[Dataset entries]
******************************

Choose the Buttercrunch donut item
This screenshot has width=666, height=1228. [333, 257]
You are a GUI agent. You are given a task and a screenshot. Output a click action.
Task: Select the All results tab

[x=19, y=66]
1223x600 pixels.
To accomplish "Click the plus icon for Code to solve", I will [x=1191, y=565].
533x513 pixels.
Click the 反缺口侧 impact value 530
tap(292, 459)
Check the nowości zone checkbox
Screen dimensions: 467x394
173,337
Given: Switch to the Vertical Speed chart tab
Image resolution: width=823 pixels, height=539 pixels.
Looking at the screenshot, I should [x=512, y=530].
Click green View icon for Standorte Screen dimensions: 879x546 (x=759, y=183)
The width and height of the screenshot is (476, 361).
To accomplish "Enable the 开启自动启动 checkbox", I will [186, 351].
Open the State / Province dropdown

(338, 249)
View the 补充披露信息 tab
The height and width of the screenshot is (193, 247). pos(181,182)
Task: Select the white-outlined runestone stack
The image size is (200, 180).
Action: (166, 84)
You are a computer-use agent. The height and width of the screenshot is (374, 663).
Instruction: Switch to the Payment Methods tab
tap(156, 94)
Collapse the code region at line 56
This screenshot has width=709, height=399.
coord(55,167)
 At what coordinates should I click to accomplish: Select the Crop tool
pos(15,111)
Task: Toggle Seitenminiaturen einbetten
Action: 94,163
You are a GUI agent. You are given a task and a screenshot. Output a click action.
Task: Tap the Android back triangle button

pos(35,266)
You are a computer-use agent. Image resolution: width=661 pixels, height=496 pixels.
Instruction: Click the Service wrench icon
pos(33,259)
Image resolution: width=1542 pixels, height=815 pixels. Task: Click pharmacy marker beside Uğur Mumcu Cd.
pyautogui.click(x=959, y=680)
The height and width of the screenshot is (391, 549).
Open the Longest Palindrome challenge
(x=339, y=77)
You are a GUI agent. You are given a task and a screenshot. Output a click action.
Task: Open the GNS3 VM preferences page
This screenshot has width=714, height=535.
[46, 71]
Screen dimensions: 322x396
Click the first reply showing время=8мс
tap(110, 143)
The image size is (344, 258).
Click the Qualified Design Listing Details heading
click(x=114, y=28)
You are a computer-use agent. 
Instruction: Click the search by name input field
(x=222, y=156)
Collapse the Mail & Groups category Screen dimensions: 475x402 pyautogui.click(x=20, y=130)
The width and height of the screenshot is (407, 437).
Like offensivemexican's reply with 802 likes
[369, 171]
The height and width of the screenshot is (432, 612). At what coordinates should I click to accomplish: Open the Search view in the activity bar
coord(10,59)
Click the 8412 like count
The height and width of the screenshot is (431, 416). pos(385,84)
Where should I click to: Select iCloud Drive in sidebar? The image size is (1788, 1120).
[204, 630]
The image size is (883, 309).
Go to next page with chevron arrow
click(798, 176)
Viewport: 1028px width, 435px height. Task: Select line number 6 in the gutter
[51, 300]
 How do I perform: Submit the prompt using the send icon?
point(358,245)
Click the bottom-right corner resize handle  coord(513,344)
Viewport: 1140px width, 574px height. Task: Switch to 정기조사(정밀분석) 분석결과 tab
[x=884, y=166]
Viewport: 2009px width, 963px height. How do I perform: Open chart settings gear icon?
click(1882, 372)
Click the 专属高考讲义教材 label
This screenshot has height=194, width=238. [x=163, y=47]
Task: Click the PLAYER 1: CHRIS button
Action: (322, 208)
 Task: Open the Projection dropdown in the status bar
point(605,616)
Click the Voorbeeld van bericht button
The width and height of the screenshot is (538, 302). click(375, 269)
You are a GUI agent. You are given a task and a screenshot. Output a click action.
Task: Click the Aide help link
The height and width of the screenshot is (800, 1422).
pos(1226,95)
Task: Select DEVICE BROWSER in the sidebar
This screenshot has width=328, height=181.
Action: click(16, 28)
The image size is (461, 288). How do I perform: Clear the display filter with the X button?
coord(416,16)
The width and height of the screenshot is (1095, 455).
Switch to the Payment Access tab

******************************

- Aim -
Return each line of the records above that contains the word "Select", matching its capitalization exactly.

- Response to this exercise -
Task: Select the All results tab
Task: Select the white-outlined runestone stack
 At what coordinates should I click to accomplish: Select the Crop tool
Where should I click to: Select iCloud Drive in sidebar? The image size is (1788, 1120).
Viewport: 1028px width, 435px height. Task: Select line number 6 in the gutter
Task: Select DEVICE BROWSER in the sidebar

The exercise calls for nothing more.